Cependant, si Kafka appartient à cette génération « post-naturaliste » à laquelle il doit l'expression de son désespoir et la conception même d'une certaine écriture, il faut bien reconnaître qu'il lui échappe et que le lecteur moderne peut facilement justifier sa volonté de voir en Kafka « un contemporain ».


3.1. Une œuvre moderne


3.1.1. Les thèmes


Certains thèmes de l’œuvre de Kafka relèvent plus des préoccupations de la génération 1931-1950 que des idées de la génération du début du siècle. A titre d’exemples, voici quelques thèmes remarquables que la lecture du Procès approfondira.

a) On a souvent fait remarquer que l’œuvre de Kafka annonçait, d’une façon étrangement prophétique, l’univers des totalitarismes qui marquera profondément la génération de 1930-1940. On pourrait citer le témoignage de Jean-Louis Barrault dont l’adaptation du Procès avec André Gide en 1947 est l’une des grandes dates de la création théâtrale : « Kafka annonçait, ou plutôt dénonçait, l’avènement du monde moderne. Cela se passait en 1930. (…) Nous, hommes libres, avec nos qualités et nos défauts normaux, tous frères de ce Joseph K., nous sentions bien que nous étions désormais automatiquement coincés. » On peut encore citer ces réflexions d’un manuel de littérature : «  Les paraboles du Château et du Procès, qui, à leur parution avaient semblé, sinon gratuites, du moins abstraites, viennent soudain s’appliquer à différentes situations concrètes : nazisme, totalitarisme, toutes les aliénations de l’individu dans le monde qui l’écrase ou l’ignore. Ces personnages réduits à une initiale (K.) sont les modèles des individus qui, dans les camps, les prisons, les fichiers de tous ordres, ne sont plus que des numéros matricule. »

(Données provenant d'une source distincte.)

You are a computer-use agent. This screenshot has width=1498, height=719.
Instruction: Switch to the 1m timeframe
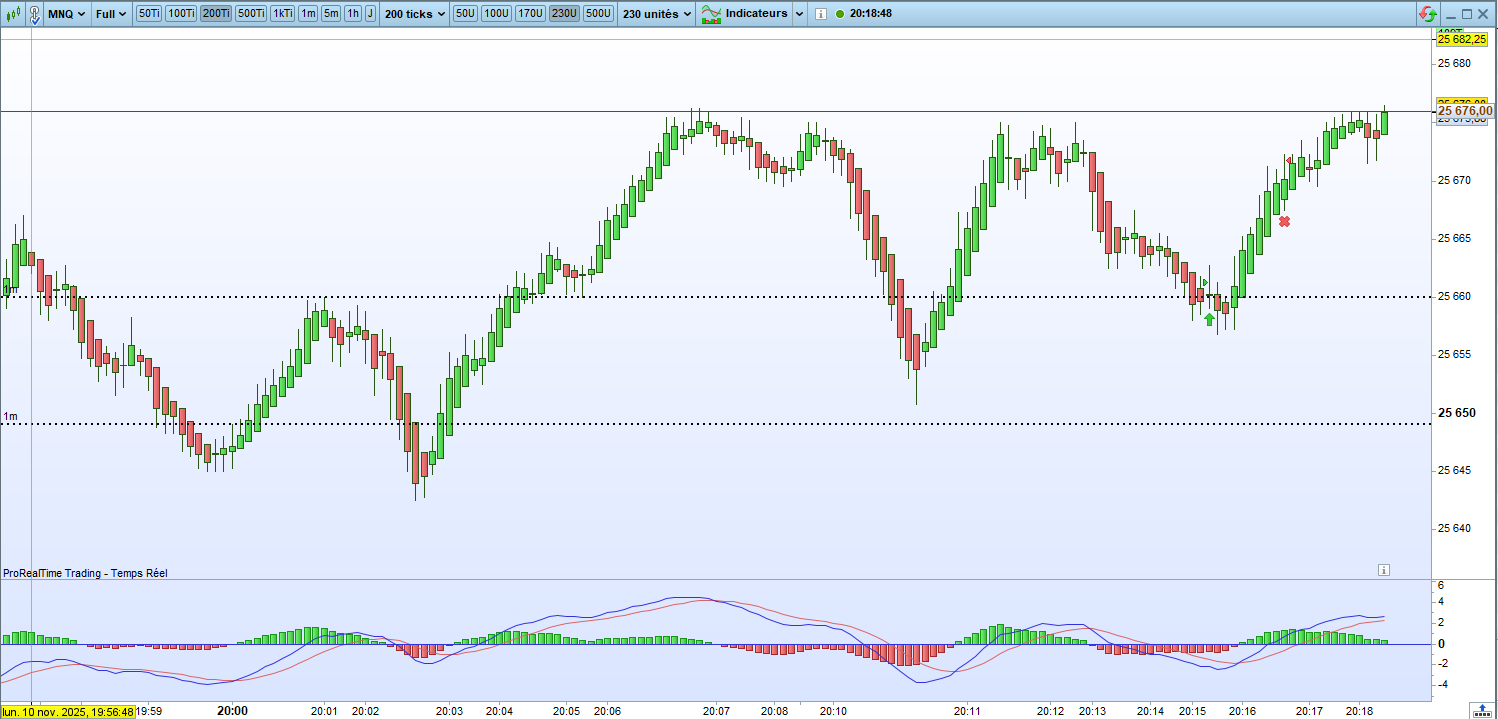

Kafka a eu l’intuition du Temps du Mépris (titre d’un roman de A. Malraux) : un récit comme La Colonie pénitentiaire, composé au moment du Procès en1914, est une préfiguration de l’univers concentrationnaire. Alberes et de Boisdeffre, critiques de Kafka, affirment que « le monde d’ombre et d’emprisonnement qu’évoquent tour à tour Le Procès et Le Château correspond à une sensibilité littéraire qui naît avec «  le règne des polices, des arrestations à l’aube, des interrogatoires savants, des aveux forcés. » On pense bien évidemment à l’arrestation, à l’aube, de Joseph K. dans Le procès. Ce thème se retrouve dans un roman comme Le Zéro et l’infini d’Arthur Koestler traduit en Français en 1945 ou dans une pièce comme Morts sans sépulture (1946) de Jean-Paul Sartre même si ces œuvres, par leur engagement politique, ont un accent et une résonance bien différents de ceux du roman kafkaïen, à valeur beaucoup plus universelle.

b) Un autre thème irrigue l'œuvre de Kafka, celui de la dénonciation de l'écrasement de l'individu par le monde bureaucratique. On le trouve fréquemment dans les œuvres et les consciences contemporaines.

c) Très moderne, également, le thème de l’errance dans un monde étrange, dans un labyrinthe de greniers et d’escaliers, thème que Kafka n’a certes pas découvert, mais qu’il a illustré d’une façon saisissante. On peut citer, en guise d’illustration moderne de ce thème, le film de Mike Nicchols, Catch 22, dans lequel une séquence montre le héros, véritable Joseph K., errer dans la ville de Rome devenue soudainement étrange.


3.1.2. L'écriture


Si la modernité de Kafka est donc dans les thèmes, elle réside aussi dans son écriture romanesque et l'on peut retrouver, dans les romans qui lui sont postérieurs, nombre de ses procédés.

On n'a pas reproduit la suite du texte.